I ventured into Colts territory at the end of January for a girlfriend's weekend; my hostess is a die-hard Colts fan with an admitted soft spot for Saints quarterback Drew Brees. I took 12 pounds of Louisiana seafood with me, and paraded up and down the 65 in Indiana with Saints flags flapping off both sides of my rental car.

I made this for 10 for Sunday brunch, and it's a very rich dish, so plan accordingly. I served one crab cake on an English muffin with one poached egg and a couple tablespoons of hollandaise sauce. Every plate came back empty, but no one asked for seconds.

I followed this reader-submitted crab cake, but used a 1/4-cup ice cream scoop to make 16 perfect crab cakes on a cookie sheet. I pressed them out a bit and sprinkled extra bread crumbs over the top, and baked for 30 minutes. It's not much more effort to work with a full pound of crab than a half-pound, and leftovers are perfect for appetizers later in the day.

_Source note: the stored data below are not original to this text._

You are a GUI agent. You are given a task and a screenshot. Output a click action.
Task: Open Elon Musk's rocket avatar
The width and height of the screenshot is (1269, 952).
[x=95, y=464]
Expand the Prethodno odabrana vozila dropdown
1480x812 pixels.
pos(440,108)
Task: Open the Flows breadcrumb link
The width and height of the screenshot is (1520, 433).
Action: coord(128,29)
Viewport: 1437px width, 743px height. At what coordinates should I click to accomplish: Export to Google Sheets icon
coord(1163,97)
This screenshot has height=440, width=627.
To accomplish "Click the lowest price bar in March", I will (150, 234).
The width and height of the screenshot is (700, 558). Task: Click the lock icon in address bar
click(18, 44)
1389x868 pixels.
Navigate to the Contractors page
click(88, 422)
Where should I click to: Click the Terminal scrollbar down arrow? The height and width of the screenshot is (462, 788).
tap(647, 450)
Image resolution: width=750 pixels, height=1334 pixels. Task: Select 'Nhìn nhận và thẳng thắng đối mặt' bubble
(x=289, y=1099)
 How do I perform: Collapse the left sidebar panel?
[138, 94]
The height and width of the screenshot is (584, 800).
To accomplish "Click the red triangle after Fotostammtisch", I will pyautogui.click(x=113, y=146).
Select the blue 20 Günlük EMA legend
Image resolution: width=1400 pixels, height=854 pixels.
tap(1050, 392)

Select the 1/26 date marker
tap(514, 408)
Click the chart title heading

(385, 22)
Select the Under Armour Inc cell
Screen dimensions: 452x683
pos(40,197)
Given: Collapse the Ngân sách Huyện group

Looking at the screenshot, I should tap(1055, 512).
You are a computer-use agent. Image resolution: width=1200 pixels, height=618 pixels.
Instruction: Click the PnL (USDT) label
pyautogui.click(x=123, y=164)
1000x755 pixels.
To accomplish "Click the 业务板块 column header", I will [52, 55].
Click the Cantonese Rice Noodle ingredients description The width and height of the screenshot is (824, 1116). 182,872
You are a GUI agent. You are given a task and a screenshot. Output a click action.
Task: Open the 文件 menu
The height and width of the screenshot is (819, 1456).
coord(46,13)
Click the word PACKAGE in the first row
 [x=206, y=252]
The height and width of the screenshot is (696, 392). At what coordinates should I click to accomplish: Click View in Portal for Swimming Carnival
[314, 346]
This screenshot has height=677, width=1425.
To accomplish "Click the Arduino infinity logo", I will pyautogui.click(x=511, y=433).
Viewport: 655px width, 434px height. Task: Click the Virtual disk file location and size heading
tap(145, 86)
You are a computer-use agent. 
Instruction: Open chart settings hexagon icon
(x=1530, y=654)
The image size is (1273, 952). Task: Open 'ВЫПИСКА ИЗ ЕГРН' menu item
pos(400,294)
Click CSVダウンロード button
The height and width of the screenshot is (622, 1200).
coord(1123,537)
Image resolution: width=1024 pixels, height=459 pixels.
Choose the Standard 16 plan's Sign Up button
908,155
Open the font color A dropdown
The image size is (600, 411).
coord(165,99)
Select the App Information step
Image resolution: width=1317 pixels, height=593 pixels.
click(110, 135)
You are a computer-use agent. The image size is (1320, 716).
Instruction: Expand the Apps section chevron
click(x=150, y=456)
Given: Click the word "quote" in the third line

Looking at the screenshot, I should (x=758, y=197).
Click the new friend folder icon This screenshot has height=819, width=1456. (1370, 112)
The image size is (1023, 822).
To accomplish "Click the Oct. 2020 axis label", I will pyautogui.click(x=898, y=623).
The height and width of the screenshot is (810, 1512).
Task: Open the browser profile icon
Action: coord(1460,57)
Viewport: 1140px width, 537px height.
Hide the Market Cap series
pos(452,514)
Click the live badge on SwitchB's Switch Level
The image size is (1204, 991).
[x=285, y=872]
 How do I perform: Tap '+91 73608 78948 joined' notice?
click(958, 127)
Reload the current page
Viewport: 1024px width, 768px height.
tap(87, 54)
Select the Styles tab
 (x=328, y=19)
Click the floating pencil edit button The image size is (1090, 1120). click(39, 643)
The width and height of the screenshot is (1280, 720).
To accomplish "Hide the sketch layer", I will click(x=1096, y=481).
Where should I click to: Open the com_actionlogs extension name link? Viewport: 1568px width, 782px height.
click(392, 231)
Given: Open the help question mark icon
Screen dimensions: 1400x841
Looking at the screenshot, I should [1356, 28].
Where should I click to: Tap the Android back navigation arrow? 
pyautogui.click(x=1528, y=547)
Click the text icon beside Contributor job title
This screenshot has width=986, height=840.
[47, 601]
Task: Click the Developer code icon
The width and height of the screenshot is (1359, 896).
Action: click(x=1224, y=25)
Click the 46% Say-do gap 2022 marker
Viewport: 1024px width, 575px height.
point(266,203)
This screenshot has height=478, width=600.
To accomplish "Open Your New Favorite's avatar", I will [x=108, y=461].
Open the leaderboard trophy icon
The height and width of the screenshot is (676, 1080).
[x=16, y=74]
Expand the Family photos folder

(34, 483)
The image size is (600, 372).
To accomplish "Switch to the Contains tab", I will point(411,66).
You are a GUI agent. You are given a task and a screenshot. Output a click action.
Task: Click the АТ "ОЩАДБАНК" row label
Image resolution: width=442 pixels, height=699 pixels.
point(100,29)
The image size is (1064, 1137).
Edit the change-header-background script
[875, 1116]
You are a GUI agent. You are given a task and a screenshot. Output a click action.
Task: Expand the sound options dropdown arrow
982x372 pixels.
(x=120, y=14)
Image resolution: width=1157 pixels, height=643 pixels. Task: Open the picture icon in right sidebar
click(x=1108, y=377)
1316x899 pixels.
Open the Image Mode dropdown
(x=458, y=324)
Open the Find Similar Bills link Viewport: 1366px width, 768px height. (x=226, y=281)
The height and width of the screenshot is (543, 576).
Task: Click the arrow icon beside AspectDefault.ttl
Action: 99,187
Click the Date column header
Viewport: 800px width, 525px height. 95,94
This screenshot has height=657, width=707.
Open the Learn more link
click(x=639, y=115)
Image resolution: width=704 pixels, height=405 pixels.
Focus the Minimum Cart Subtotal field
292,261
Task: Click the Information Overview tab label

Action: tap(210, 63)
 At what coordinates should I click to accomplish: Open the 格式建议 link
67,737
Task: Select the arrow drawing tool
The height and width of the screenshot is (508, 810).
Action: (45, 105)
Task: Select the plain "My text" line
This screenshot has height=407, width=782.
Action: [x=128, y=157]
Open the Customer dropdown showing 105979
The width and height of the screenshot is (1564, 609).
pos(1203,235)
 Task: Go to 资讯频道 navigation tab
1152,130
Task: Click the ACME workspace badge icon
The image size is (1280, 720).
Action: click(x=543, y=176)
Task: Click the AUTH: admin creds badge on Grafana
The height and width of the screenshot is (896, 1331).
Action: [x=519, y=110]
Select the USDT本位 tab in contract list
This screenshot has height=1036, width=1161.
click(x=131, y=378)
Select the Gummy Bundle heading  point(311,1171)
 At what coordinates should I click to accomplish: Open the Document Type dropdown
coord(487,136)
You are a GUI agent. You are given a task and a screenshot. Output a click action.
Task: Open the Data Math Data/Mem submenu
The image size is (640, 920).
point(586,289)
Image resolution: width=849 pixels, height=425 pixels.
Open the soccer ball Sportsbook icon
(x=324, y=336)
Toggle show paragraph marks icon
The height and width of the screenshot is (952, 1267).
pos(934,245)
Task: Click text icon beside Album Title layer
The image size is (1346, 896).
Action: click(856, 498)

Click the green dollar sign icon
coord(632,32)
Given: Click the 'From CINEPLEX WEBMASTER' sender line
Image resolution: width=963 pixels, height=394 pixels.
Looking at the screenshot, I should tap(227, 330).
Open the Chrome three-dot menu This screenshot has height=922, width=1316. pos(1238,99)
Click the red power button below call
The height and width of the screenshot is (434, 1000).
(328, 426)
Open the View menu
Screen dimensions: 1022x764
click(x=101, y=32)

This poached egg recipe is for six eggs; if you need to do more you should have two pans going, because you can't overcrowd these and you shouldn't do another batch in the same water. I did five per pan.

Links:

Saints Fan - Colts Fan Collaboration

My hostess Laurie is a great cook and graciously opened up her kitchen to me. Between the two of us, we created some beautiful food!

She made her spinach and artichoke dip, and I'd boiled a couple of pounds of shrimp with some shrimp boil and put them out with some cocktail sauce. Several people started dipping the shrimp in the spinach artichoke mixture, so we whipped up a canapè- a dollop of the dip on a cracker topped with a boiled shrimp. Voilà!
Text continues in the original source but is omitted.